* [Task objective] Find and copy the lines in the records beneath this task that contain the word "resolution".

+ + + + + + +

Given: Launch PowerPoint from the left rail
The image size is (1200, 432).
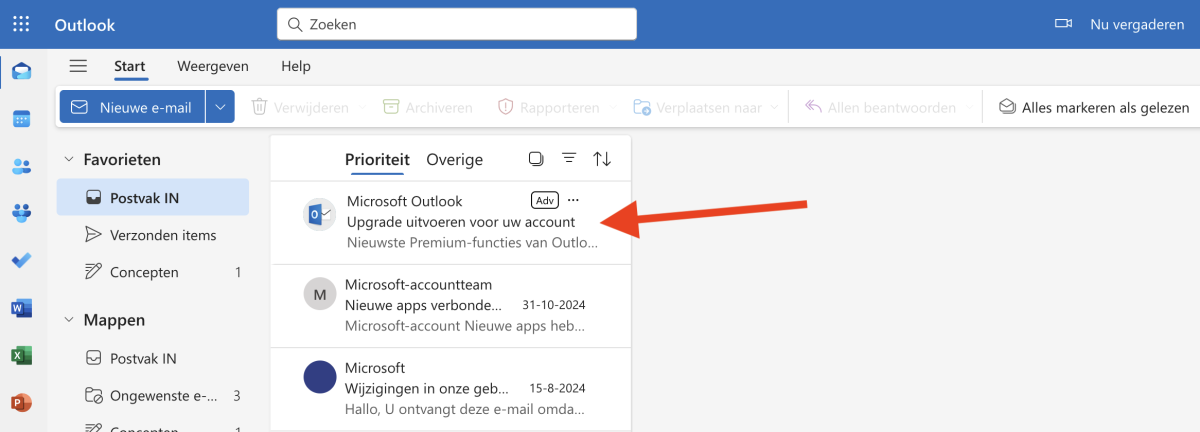Looking at the screenshot, I should (x=21, y=402).
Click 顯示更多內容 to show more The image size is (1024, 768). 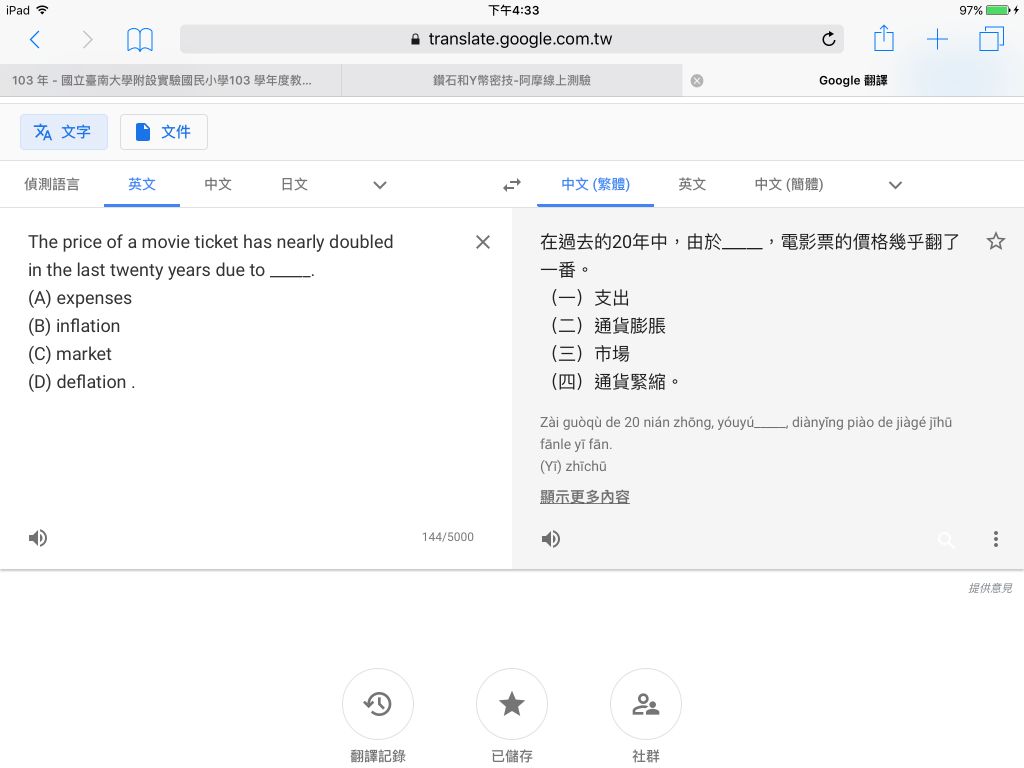pos(584,496)
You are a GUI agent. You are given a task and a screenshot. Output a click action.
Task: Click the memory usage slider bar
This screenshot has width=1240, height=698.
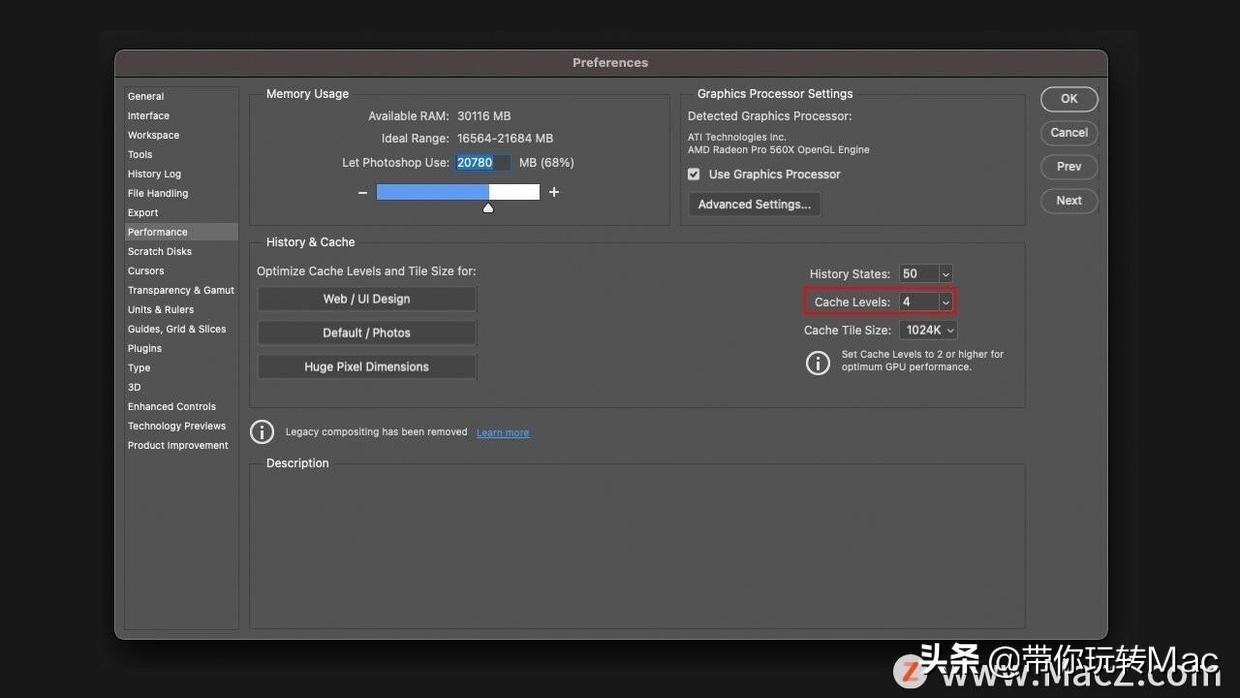point(458,192)
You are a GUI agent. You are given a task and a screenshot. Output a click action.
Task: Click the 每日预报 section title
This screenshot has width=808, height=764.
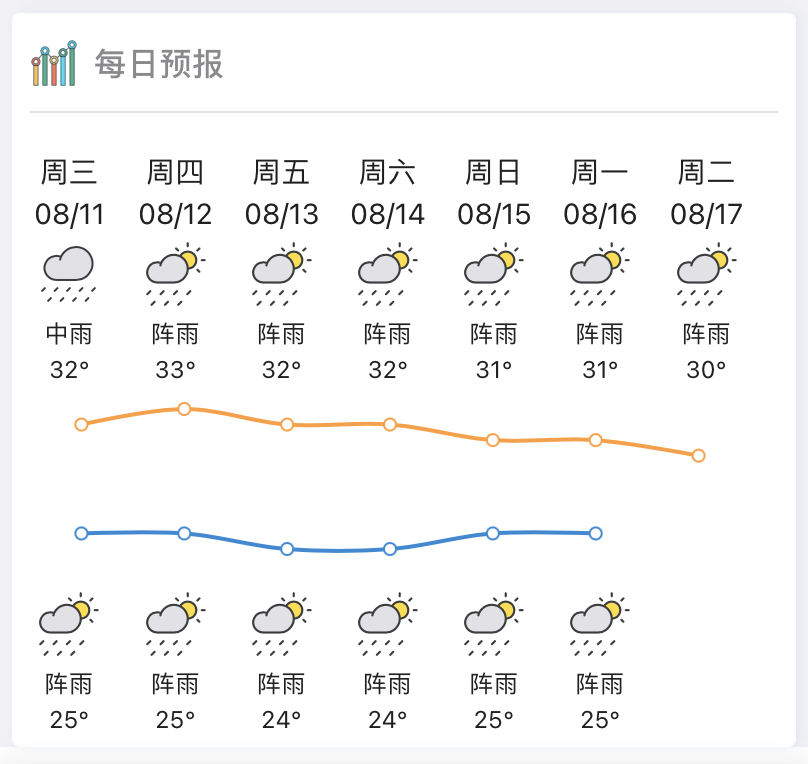[159, 64]
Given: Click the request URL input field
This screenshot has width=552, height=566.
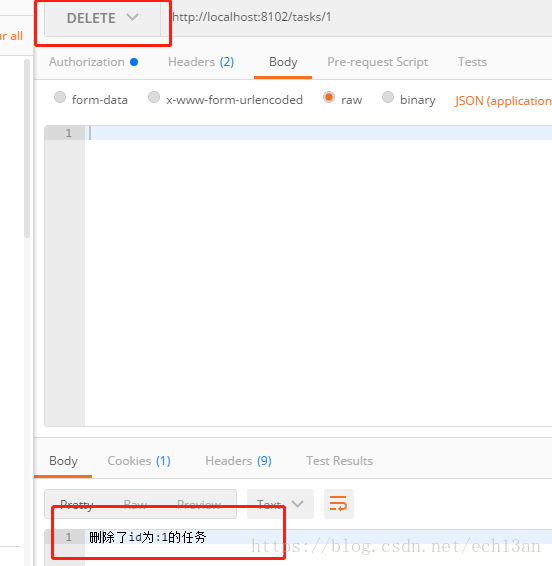Looking at the screenshot, I should [x=361, y=17].
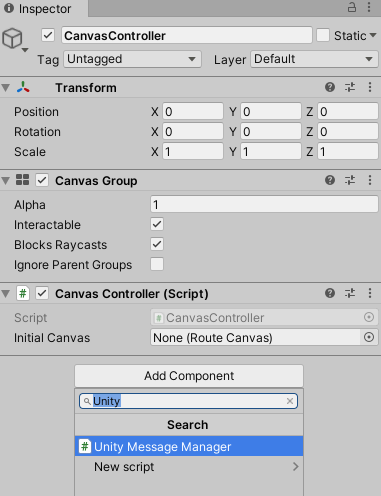Disable the Blocks Raycasts checkbox

157,244
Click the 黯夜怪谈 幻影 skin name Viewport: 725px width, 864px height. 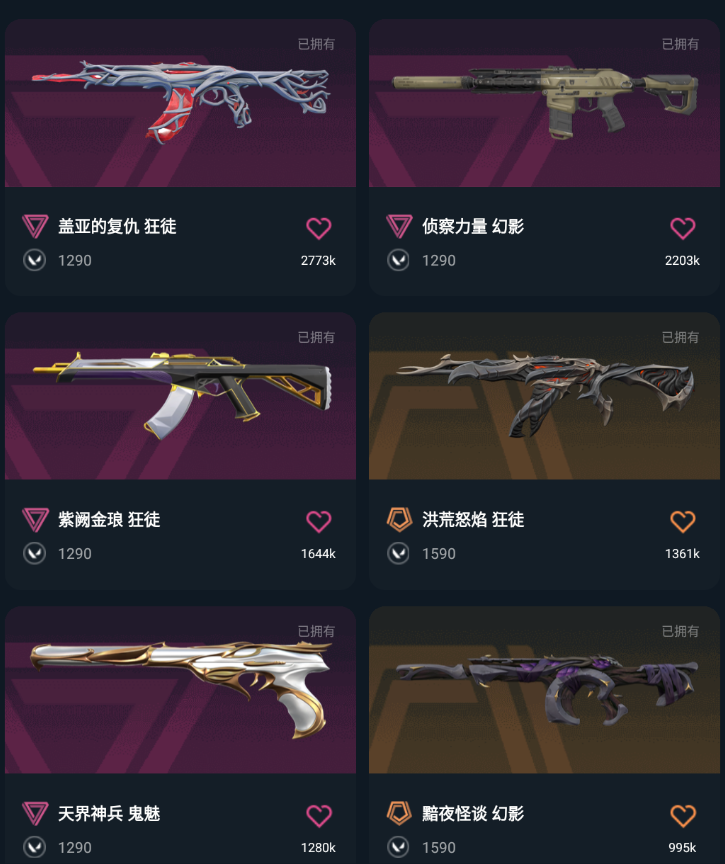point(473,813)
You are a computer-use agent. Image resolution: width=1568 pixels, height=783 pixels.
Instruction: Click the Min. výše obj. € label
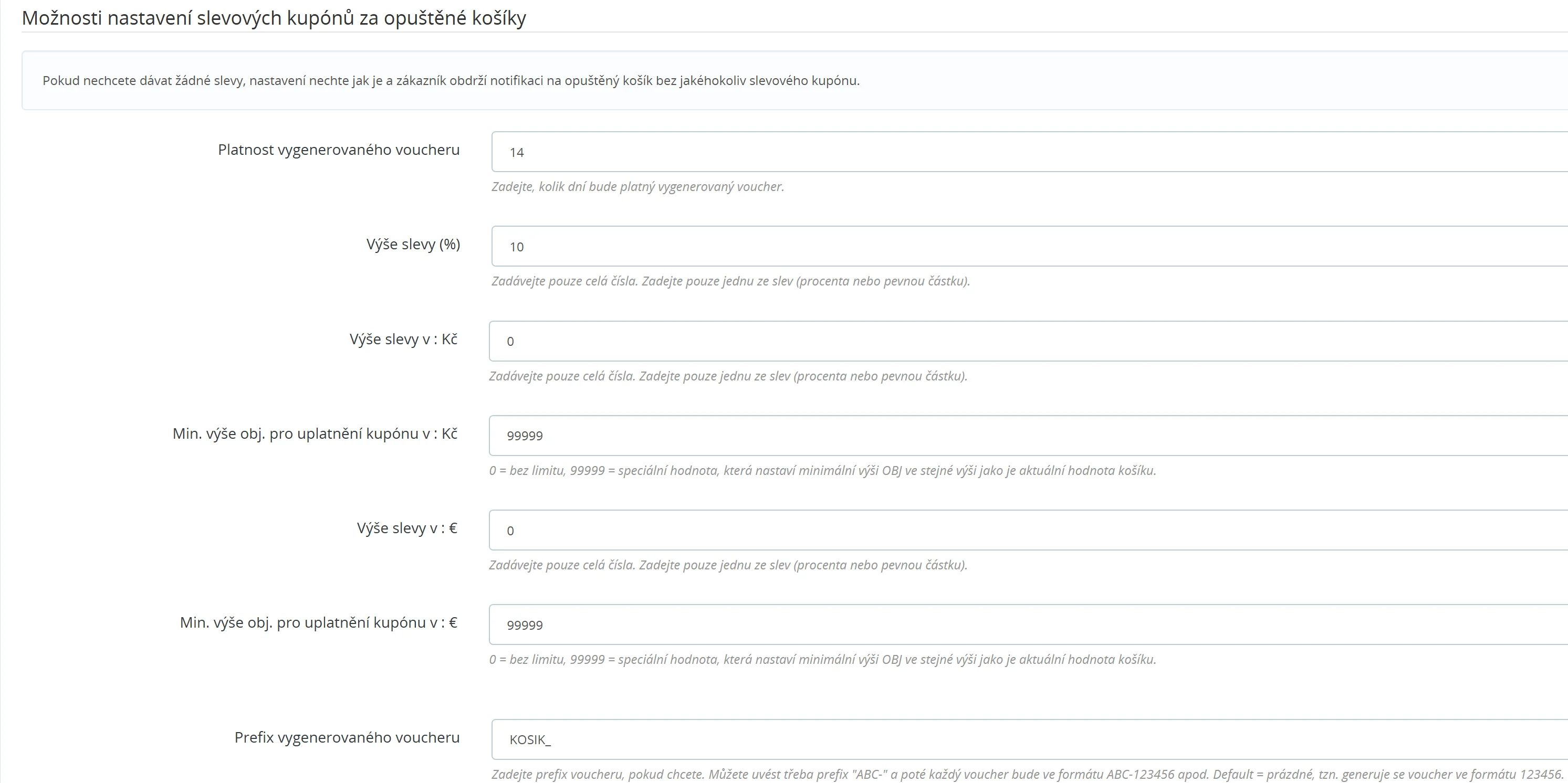click(318, 623)
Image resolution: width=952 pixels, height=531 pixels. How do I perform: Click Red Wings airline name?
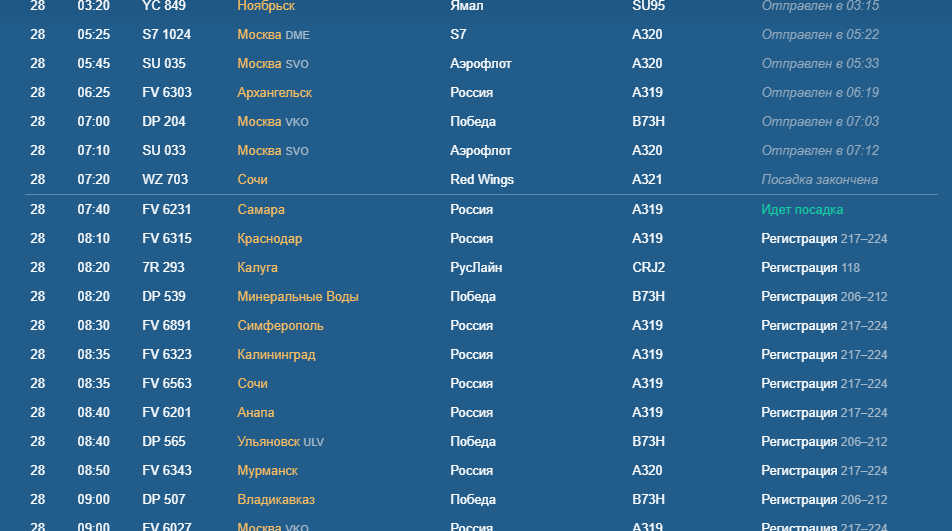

+ + + + + + +

* [Exercise output]
You are a computer-use agent. Image resolution: width=1568 pixels, height=783 pixels.
Image resolution: width=952 pixels, height=531 pixels. How do I perform: Click Red Wings airline name?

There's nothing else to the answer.